[Rows showing where targets appear]

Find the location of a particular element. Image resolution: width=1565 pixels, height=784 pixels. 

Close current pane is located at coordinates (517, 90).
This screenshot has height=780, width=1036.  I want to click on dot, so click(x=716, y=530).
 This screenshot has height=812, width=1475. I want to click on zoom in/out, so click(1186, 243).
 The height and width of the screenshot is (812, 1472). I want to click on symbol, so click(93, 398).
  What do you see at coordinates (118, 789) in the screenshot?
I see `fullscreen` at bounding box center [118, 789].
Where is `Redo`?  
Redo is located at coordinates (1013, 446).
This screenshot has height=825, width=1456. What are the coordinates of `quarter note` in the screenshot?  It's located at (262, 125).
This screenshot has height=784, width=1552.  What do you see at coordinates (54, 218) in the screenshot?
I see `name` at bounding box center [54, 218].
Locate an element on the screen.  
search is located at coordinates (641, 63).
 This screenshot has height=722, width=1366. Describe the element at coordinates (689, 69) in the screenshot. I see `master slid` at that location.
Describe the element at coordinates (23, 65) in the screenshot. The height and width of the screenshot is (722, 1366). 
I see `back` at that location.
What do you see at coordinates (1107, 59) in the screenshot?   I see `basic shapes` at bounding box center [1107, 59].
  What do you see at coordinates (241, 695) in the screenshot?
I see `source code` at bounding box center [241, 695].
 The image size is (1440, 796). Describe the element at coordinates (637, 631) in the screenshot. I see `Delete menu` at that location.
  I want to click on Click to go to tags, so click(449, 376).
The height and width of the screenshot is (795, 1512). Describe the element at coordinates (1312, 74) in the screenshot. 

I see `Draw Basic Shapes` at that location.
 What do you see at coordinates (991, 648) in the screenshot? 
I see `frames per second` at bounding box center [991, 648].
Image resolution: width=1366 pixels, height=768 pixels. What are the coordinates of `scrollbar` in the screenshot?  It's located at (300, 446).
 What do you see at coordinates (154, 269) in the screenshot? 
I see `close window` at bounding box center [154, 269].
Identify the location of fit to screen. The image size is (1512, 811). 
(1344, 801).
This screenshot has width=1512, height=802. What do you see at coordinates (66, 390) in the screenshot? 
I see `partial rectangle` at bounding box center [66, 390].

**Objective**:
Reproduce every line of the listing above word for word.

**Written answer**:
Find the location of a particular element. Image resolution: width=1565 pixels, height=784 pixels. 

Close current pane is located at coordinates (517, 90).
This screenshot has height=780, width=1036.  I want to click on dot, so click(x=716, y=530).
 This screenshot has height=812, width=1475. I want to click on zoom in/out, so click(1186, 243).
 The height and width of the screenshot is (812, 1472). I want to click on symbol, so click(93, 398).
  What do you see at coordinates (118, 789) in the screenshot?
I see `fullscreen` at bounding box center [118, 789].
Where is `Redo`?  
Redo is located at coordinates (1013, 446).
This screenshot has height=825, width=1456. What are the coordinates of `quarter note` in the screenshot?  It's located at (262, 125).
This screenshot has height=784, width=1552.  What do you see at coordinates (54, 218) in the screenshot?
I see `name` at bounding box center [54, 218].
Locate an element on the screen.  
search is located at coordinates (641, 63).
 This screenshot has height=722, width=1366. Describe the element at coordinates (689, 69) in the screenshot. I see `master slid` at that location.
Describe the element at coordinates (23, 65) in the screenshot. The height and width of the screenshot is (722, 1366). 
I see `back` at that location.
What do you see at coordinates (1107, 59) in the screenshot?   I see `basic shapes` at bounding box center [1107, 59].
  What do you see at coordinates (241, 695) in the screenshot?
I see `source code` at bounding box center [241, 695].
 The image size is (1440, 796). Describe the element at coordinates (637, 631) in the screenshot. I see `Delete menu` at that location.
  I want to click on Click to go to tags, so click(449, 376).
The height and width of the screenshot is (795, 1512). Describe the element at coordinates (1312, 74) in the screenshot. 

I see `Draw Basic Shapes` at that location.
 What do you see at coordinates (991, 648) in the screenshot? 
I see `frames per second` at bounding box center [991, 648].
Image resolution: width=1366 pixels, height=768 pixels. What are the coordinates of `scrollbar` in the screenshot?  It's located at (300, 446).
 What do you see at coordinates (154, 269) in the screenshot? 
I see `close window` at bounding box center [154, 269].
Identify the location of fit to screen. The image size is (1512, 811). 
(1344, 801).
This screenshot has width=1512, height=802. What do you see at coordinates (66, 390) in the screenshot? 
I see `partial rectangle` at bounding box center [66, 390].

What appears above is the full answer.